Aug. 28—Increased federal funding for nuclear power isn't likely to have an impact on Plant Vogtle, according to a Dalton Utilities official.
Dalton Utilities owns 1.6% of Plant Vogtle Units 1 and 2, which were built in the 1970s. The Inflation Reduction Act, approved by Congress earlier this month, includes $30 billion to extend the lives of aging nuclear reactors expected to close in the next decade. Plant Vogtle is near Waynesboro.
"Units 1 and 2 have both received 29-year license extensions that allow the units to operate to years 2047 and 2049 respectively," said Dalton Utilities CEO Tom Bundros.
Dalton Utilities also owns 1.6% of Units 3 and 4, which are under construction. But in July, Dalton Utilities' board voted to end spending on the two new units in return for reduction in its ownership of the units. Dalton Utilities' ownership percentage will not be determined until the final cost of construction of the project has been calculated at the end of the construction.
When those two units were originally announced in 2009, they projected to cost $14 billion and to go online in 2016. The latest forecasts project they will cost more than $30 billion. Unit 3 is expected to go online sometime in 2023 and Unit 4 sometime in 2024.

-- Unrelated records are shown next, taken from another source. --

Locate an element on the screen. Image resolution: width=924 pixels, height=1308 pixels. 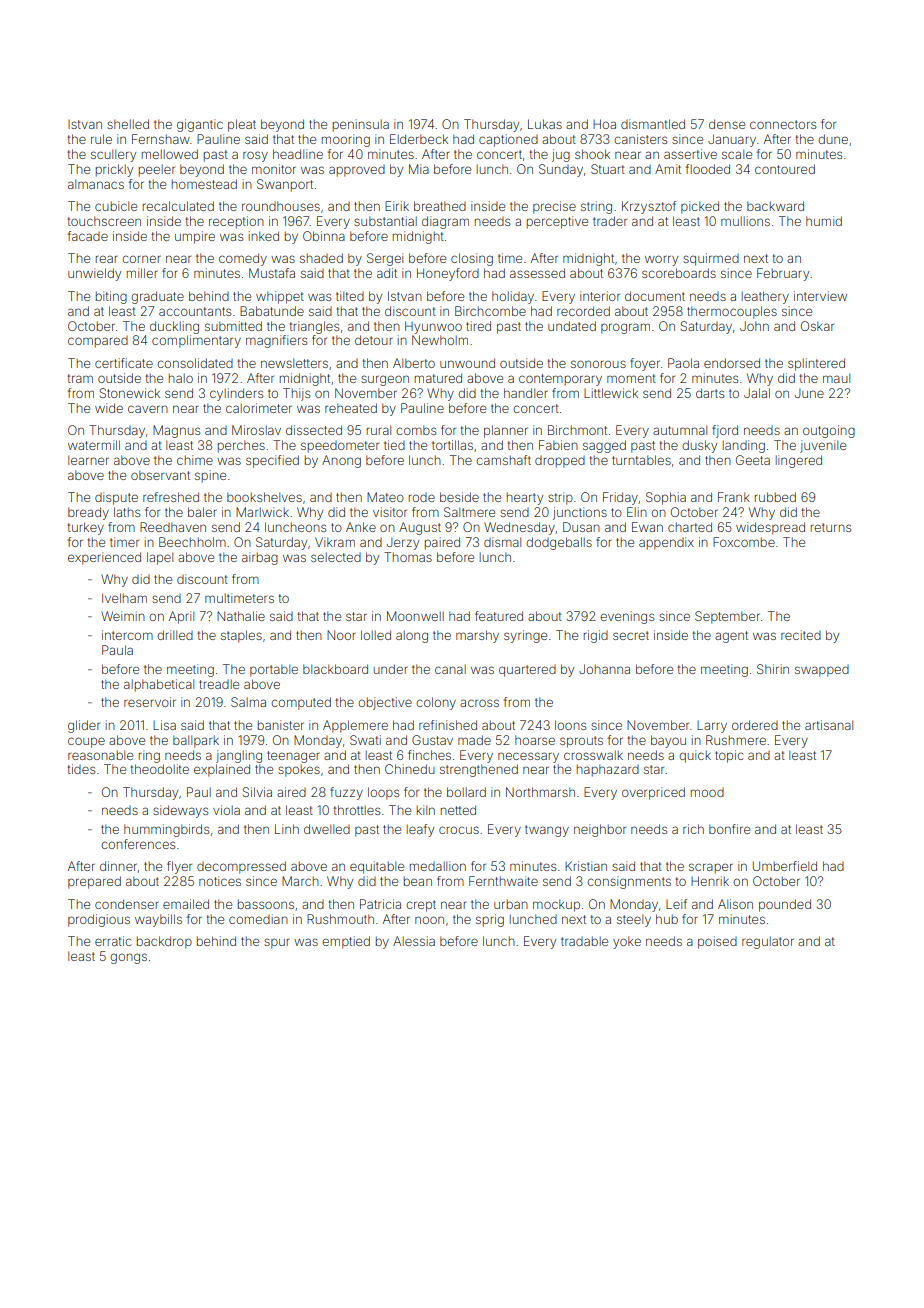
peninsula is located at coordinates (361, 125).
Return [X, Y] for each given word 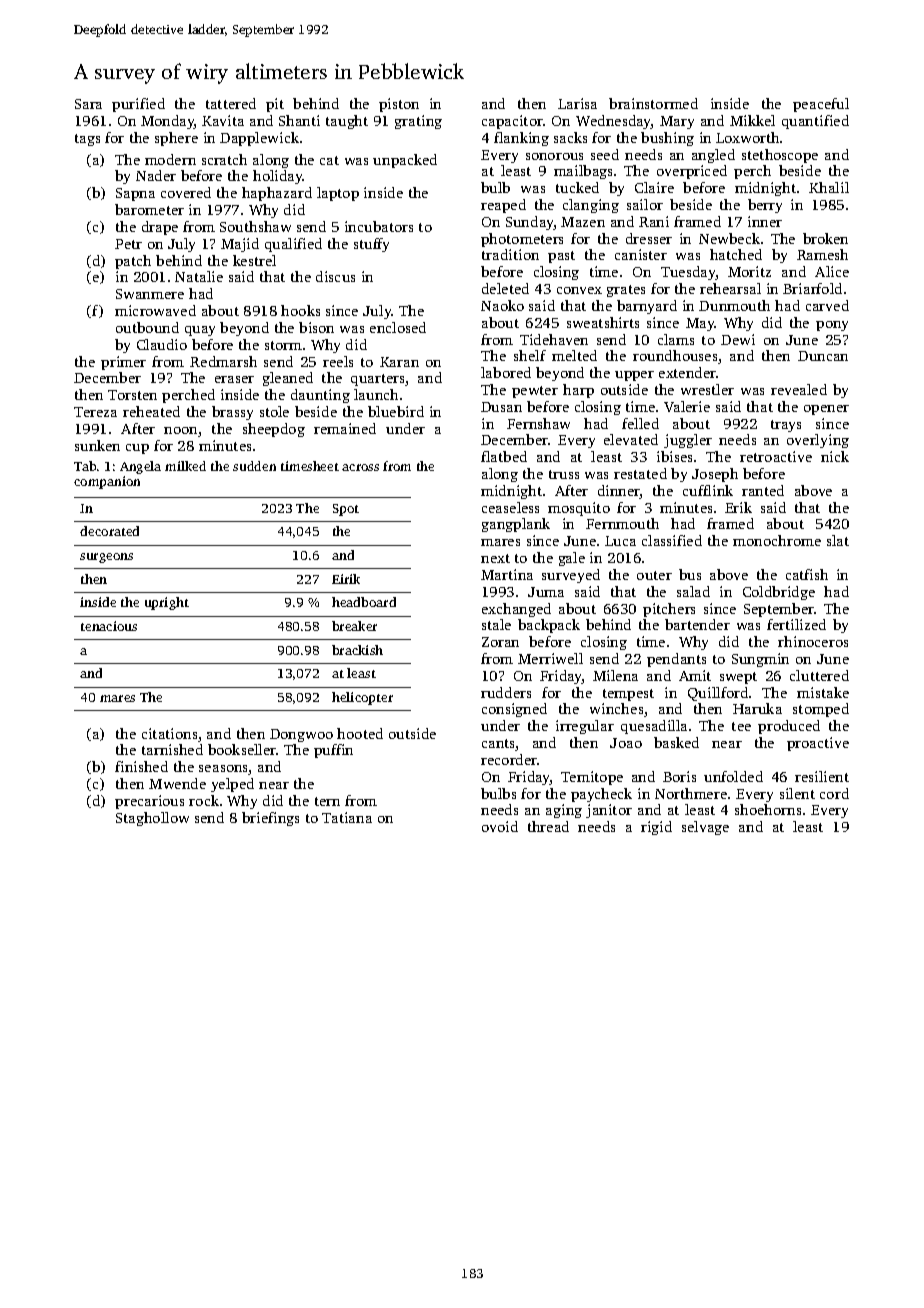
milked [185, 466]
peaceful [821, 105]
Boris [679, 776]
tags [87, 140]
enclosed [398, 327]
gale [572, 559]
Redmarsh [223, 361]
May [700, 324]
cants [499, 745]
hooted [360, 733]
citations [169, 733]
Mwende [177, 783]
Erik [738, 507]
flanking [521, 139]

Oglethorpe Power owns a 30% share of Plant Vogtle, MEAG Power has a 22.7% stake and Georgia Power owns 45.7%.
In August 2018 Georgia Power announced another $2.3 billion in cost overruns, triggering an agreement calling for all four owners to vote to continue the project. Dalton Utilities, Georgia Power and MEAG agreed to continue. But Oglethorpe said it would only continue if there was a cap on construction costs, which would effectively require Georgia Power to cover any additional overruns.
In September 2018 the four owners approved an agreement that allowed the smaller owners to cap their investment in return for some loss of ownership if the costs exceeded $19.2 billion.
In June of this year Oglethorpe Power announced it was exercising its option to cap its spending.